The #WestAfricaLeaks is a collaborative work between ICIJ and Norbert Zongo Cell for Investigative Journalism (Cenozo) and 15 journalists from 11 West African countries. It sheds light on one of West Africa’s best kept secrets: its offshore practices.
According to the UNDP, of the 20 countries with the lowest human development in the world in 2016, half are in West Africa, namely Niger, Chad, Burkina Faso, Guinea, Sierra Leone, Guinea Bissau, Liberia, Mali, Gambia, Cote d’Ivoire. HDI measures the three dimensions of human development – health, education and standard of living.
Nearly 57 million Nigerians do not have access to safe water, over 130 million lack adequate sanitation and the country has more than 10 million children out of school (Nigeria DHS, 2013). Yet, between 1960 and 2015, about US$20 trillion was stolen from the Nigerian treasury by public officials. This amount outstripped the GDP of the United States in 2012 which stood at about US$18 trillion. (Economic and Financial Crimes Commission)

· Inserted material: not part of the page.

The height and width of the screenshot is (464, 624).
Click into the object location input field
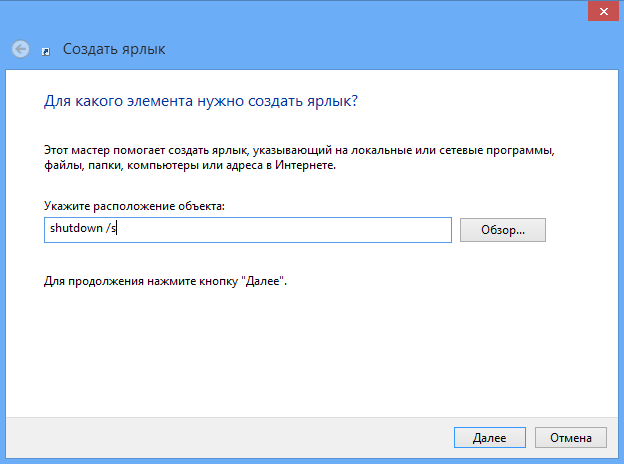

West African countries offer formal corporate tax incentives as well as discretionary incentives in special deals with companies. Research shows that three countries alone – Ghana, Nigeria and Senegal – are losing up to $5.8 billion a year. If the rest of ECOWAS lost revenues at similar percentages of their GDP, total revenue losses among the 15 ECOWAS states would amount to $9.6 billion a year (Action Aid, The West African Give Away)
The income of the richest Nigerian man earns from his wealth each year can lift two million of his compatriots out of poverty annually. While more than 112 million Nigerians were living in poverty in 2010, the richest Nigerian man will take 42 years to spend all his wealth at US$1 million per day (Inequality in Nigeria, Oxfam 2017)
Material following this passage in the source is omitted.